● **TASK DIRECTIONS**
Look through the entries below and extract exactly the lines from the one containing "The image size is (1456, 814)." through the one containing "Open the monitor chart icon in toolbar", ends included.

Data excerpts
/---

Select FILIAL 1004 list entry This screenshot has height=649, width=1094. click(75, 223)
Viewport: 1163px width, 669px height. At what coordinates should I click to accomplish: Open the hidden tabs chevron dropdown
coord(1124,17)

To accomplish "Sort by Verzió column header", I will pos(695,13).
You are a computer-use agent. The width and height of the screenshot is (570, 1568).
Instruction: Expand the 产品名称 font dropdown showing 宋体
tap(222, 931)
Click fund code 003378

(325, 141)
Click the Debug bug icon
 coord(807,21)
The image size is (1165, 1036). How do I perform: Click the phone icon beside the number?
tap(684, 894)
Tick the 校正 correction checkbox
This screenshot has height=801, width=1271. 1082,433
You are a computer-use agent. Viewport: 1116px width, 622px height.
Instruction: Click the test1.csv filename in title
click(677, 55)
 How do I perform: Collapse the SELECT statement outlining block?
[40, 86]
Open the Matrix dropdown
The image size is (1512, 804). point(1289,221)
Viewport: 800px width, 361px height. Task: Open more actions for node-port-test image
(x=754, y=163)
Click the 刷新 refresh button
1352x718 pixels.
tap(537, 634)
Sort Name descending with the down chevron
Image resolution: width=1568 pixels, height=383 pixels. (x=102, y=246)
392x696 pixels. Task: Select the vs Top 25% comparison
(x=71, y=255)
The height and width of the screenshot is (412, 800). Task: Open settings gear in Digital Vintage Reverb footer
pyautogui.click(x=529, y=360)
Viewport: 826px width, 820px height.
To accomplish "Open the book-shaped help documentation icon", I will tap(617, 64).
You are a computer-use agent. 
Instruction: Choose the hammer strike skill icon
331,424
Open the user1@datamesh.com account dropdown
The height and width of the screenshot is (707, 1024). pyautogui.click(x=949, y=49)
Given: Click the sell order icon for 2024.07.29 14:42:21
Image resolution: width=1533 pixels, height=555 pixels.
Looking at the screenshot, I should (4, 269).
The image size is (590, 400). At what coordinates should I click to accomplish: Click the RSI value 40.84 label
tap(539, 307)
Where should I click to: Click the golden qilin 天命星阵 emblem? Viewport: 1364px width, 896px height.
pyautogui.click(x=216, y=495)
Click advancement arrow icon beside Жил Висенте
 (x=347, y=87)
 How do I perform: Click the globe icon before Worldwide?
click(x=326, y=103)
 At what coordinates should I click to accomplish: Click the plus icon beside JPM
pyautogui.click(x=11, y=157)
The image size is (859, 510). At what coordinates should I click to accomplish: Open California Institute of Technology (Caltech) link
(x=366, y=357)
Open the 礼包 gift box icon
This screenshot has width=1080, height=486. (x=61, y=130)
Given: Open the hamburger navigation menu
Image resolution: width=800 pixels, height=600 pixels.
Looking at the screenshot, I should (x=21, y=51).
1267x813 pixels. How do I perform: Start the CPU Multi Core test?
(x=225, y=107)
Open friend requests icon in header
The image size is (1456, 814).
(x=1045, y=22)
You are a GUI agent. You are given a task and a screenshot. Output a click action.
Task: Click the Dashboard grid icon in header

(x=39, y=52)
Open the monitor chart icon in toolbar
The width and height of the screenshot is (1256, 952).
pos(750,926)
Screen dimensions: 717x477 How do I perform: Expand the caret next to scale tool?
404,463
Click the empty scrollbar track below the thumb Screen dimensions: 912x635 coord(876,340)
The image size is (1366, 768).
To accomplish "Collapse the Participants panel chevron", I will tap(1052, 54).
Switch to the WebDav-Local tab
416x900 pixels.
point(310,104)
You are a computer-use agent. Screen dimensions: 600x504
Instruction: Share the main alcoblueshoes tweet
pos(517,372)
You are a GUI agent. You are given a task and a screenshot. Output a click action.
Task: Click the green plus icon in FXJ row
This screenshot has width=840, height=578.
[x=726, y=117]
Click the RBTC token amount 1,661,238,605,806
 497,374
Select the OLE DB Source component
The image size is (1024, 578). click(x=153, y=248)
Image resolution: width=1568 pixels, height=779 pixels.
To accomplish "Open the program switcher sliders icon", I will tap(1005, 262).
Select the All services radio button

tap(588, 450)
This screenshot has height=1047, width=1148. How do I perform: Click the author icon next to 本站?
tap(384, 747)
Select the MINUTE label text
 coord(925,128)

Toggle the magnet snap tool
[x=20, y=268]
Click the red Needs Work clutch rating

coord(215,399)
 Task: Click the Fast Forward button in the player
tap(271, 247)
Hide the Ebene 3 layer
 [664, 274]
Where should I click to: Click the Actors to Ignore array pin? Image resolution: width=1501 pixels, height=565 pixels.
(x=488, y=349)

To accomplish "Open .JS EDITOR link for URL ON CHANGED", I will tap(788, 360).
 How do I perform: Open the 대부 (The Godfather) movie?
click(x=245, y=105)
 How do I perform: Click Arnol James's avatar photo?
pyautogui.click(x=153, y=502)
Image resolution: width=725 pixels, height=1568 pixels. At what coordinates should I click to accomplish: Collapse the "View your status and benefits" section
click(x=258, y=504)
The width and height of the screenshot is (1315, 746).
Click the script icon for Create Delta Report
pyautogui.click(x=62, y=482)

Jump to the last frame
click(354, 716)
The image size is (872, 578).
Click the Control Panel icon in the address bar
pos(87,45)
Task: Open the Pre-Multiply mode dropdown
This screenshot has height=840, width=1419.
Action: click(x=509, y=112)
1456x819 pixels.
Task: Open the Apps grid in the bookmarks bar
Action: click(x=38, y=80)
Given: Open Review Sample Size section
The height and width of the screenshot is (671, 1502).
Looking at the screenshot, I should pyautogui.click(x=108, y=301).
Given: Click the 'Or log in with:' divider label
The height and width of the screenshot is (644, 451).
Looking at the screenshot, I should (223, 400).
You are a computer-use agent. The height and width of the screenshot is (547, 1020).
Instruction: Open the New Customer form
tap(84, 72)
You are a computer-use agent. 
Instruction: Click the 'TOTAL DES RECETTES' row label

\---

● **RESULT**
The image size is (1456, 814).
(x=1045, y=22)
You are a GUI agent. You are given a task and a screenshot. Output a click action.
Task: Click the Dashboard grid icon in header

(x=39, y=52)
Open the monitor chart icon in toolbar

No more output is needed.